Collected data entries

>>

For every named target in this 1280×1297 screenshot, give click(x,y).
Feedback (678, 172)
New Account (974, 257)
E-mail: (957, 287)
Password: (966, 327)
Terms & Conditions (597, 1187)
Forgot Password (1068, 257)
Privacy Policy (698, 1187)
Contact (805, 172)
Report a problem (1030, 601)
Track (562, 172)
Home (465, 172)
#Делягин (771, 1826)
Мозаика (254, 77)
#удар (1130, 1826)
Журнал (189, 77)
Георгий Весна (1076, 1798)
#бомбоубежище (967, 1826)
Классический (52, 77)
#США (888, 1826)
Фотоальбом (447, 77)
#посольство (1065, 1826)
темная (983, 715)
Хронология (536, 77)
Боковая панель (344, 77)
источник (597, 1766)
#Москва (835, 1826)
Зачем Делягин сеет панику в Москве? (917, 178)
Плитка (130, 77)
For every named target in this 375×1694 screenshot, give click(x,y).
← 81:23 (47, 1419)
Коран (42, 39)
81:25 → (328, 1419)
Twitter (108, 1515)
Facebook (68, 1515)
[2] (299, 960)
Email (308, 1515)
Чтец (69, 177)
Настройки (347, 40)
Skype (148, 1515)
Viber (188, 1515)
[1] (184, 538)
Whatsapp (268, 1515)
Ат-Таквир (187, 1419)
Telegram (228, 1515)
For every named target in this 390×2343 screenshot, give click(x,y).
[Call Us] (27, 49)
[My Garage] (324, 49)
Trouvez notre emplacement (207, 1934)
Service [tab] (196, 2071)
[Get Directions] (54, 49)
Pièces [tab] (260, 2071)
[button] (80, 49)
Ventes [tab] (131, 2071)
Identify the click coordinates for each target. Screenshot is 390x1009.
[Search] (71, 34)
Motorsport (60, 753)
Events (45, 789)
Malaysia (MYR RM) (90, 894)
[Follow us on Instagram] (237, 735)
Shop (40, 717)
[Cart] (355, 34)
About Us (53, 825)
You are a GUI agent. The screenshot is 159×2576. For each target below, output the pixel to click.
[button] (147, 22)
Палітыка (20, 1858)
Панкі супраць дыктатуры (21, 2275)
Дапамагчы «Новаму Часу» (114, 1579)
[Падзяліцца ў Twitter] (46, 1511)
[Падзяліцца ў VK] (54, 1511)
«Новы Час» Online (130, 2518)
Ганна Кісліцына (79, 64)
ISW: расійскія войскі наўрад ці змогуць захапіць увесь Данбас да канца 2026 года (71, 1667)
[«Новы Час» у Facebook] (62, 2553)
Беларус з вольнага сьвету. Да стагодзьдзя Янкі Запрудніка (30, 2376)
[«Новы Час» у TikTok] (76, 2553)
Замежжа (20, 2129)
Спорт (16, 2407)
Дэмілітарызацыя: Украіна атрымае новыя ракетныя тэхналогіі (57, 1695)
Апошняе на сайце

<<

WORK ORDER> Using the records above, give the count of lines with the word "every", and write nothing more.

ANSWER FOR THE TASK> 3